Chickens: You can get full-grown chickens from a variety of places. Local fairs usually have contests, yes, poultry shows, where local folks compete against each other to see who has the nicest chickens. Believe it or not, there are strict rules regarding what each breed should look like, just like at a dog show. Many of the birds at shows are for sale so check it out. Also, call your local 4H clubs, Humane Society, and Farm & Ranch Supply stores. (One near us also has a stable and it has quite a few chickens running around.)
Breeds: There are at least 100 breeds of chickens. Some are standard sized (bigger than 7 pounds or so and up to 35 + pounds) and some are bantams (10 inches high or smaller and less than 4 or 6 pounds). Some are pretty exotic looking. Some are flighty and wild, and some are calm and really fun to have as pets. Some of the calmer breeds are standard sized and bantam Rhode Island Reds, Brahmas, and Cochins. Reds are the most common breed you find when shopping for chicks. They are tame and lay nice, large, brown eggs.
Care: Now to the easy part. Clean and fill feeders and waterers as needed. I give our birds enough food for two to three days (a quart at a time). The water lasts a week or two depending on the heat; I try to change it every 4 to 7 days. I also change it when it starts to look off-color because of algae. I clean the waterer by swishing a little bleach and water around in it and rinsing it well before refilling it.

DATA PROVIDED -
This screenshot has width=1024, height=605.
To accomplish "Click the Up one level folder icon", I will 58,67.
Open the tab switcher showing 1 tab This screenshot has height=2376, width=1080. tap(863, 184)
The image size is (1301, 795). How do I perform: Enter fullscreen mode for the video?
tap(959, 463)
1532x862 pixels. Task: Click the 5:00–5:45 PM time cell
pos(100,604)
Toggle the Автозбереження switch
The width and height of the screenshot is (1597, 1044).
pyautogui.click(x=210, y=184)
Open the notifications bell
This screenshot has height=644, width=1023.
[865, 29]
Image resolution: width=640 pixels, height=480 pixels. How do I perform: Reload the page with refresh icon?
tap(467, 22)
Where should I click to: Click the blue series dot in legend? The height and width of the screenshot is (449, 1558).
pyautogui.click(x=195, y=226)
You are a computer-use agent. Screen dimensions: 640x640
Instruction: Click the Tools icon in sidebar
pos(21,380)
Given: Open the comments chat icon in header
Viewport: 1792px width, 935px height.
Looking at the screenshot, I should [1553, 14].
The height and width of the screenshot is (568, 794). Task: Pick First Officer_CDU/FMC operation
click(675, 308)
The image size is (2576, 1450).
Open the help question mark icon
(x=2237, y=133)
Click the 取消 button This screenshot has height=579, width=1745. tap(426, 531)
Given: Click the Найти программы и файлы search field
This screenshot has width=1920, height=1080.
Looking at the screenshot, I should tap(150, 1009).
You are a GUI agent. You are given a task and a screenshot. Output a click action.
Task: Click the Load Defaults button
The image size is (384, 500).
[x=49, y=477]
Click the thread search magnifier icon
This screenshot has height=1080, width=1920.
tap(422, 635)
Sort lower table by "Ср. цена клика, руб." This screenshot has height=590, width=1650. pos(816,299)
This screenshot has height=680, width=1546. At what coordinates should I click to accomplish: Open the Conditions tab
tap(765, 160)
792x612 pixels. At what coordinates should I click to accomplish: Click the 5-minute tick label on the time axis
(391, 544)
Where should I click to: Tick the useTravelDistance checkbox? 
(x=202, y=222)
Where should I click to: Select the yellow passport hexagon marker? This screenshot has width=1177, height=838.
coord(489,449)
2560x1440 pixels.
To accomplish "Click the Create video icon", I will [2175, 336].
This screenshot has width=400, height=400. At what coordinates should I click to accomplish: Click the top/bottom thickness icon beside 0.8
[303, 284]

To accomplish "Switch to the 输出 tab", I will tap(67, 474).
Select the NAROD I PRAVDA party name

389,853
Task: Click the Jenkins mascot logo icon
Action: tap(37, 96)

WORK TO COMPLETE -
1 – Reproduce the passage of the chicken-keeping text starting at "Chickens: You can" and ending at "chickens running around.)".
2 – Write out the lines of the records starting at the line that contains "You are a GUI" and ending at the line that contains "(x=202, y=222)".

ANSWER LIST -
1 –
Chickens: You can get full-grown chickens from a variety of places. Local fairs usually have contests, yes, poultry shows, where local folks compete against each other to see who has the nicest chickens. Believe it or not, there are strict rules regarding what each breed should look like, just like at a dog show. Many of the birds at shows are for sale so check it out. Also, call your local 4H clubs, Humane Society, and Farm & Ranch Supply stores. (One near us also has a stable and it has quite a few chickens running around.)

2 –
You are a GUI agent. You are given a task and a screenshot. Output a click action.
Task: Click the Load Defaults button
The image size is (384, 500).
[x=49, y=477]
Click the thread search magnifier icon
This screenshot has height=1080, width=1920.
tap(422, 635)
Sort lower table by "Ср. цена клика, руб." This screenshot has height=590, width=1650. pos(816,299)
This screenshot has height=680, width=1546. At what coordinates should I click to accomplish: Open the Conditions tab
tap(765, 160)
792x612 pixels. At what coordinates should I click to accomplish: Click the 5-minute tick label on the time axis
(391, 544)
Where should I click to: Tick the useTravelDistance checkbox? 
(x=202, y=222)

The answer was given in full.